Tyler Motte has been everything the Vancouver Canucks could have hoped for when they acquired him four years ago.

Traded from Columbus to Vancouver for Thomas Vanek at the trade deadline in 2018, the deal turned out to be one of Jim Benning’s smartest moves as Canucks GM. It’s ironic because at the time the trade was widely seen as a failure to get a significant return on Vanek, who was having a nice season in Vancouver with 17 goals and 41 points in 61 games.

But Motte had other ideas. He was a training camp surprise the next fall, earning his way onto Travis Green’s team because of his intelligence, defensive awareness, and work ethic.

The 5-foot-10 forward has been a staple in the Canucks’ lineup ever since, providing speed and checking on the fourth line and penalty kill. Motte can chip in offensively, scoring 48 points in 188 games over the last five seasons with the Canucks, including 22 points (12-10-22) in his last 65 games.

With 17 days to go before the trade deadline, the Canucks have a decision to make on Motte, who is a pending unrestricted free agent. And it’ll probably be a difficult one to make.

Daily Faceoff‘s Frank Seravalli is reporting that the Canucks will trade Motte if they can’t come to an agreement before the March 21 trade deadline and that Sean Kuraly’s four-year, $2.5 million AAV deal in Columbus is in the ballpark of what Motte could command.

The Canucks want more guys like Motte on their fourth line, not fewer. With that said, they need this version of Motte — one who is young, cheap, and effective.

If they commit too much money, Motte won’t be cheap anymore. And if they commit too many years, in the back half of his contract he won’t be young, and he may not be very effective either. Motte turns 27 next month.

Because of Motte’s character, the gut reaction for many is to re-sign him, and maybe even overpay a little bit if you have to. The problem with that way of thinking is that’s exactly how Benning got the Canucks into this mess in the first place.

The new Canucks management team of Jim Rutherford and Patrik Allvin has been clear in their message that the team needs to clear cap space in order to improve this offseason. Does committing over $2 million to a fourth-liner, as good as a fourth-liner as Motte has been, make sense for this team?

Of course, it doesn’t.

Motte has been excellent for the Canucks, but paying a premium for his services is not the answer for a cap-committed team looking to improve.

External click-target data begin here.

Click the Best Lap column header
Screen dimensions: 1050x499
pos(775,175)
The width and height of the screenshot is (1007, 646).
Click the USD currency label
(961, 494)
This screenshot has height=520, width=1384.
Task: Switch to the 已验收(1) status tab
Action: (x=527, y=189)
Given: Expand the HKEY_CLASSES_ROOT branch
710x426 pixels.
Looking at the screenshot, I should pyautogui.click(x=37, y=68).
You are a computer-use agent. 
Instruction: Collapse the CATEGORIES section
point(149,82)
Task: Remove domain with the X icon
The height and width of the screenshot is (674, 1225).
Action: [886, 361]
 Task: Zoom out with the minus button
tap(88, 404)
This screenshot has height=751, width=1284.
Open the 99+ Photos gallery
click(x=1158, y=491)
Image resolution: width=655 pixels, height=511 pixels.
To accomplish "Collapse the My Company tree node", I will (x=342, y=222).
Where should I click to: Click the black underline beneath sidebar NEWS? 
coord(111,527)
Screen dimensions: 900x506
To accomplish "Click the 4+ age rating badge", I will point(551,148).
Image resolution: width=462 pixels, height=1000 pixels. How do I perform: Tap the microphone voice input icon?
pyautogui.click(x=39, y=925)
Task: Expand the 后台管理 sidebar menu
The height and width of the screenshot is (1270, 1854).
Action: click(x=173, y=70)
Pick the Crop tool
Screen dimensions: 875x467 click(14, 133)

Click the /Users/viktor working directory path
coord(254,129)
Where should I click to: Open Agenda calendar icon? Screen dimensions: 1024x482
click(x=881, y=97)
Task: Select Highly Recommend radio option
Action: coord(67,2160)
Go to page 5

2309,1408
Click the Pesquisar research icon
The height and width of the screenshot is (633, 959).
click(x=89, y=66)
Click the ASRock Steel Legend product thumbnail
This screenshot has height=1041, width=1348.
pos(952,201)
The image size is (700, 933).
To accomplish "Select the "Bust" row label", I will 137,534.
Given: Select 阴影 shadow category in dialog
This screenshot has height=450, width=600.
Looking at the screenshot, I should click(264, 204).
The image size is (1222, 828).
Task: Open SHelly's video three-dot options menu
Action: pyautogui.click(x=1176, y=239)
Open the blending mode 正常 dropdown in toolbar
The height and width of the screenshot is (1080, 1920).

The answer is instead to look for the next Tyler Motte.

Matthew Highmore is already here, and Will Lockwood is showing promising signs in Abbotsford. Maybe neither one of them pans out, but that’s a risk the retooling Canucks can afford to take.

It remains to be seen what the Canucks can acquire in a trade for Motte, but clearly, that’s an avenue the team needs to explore.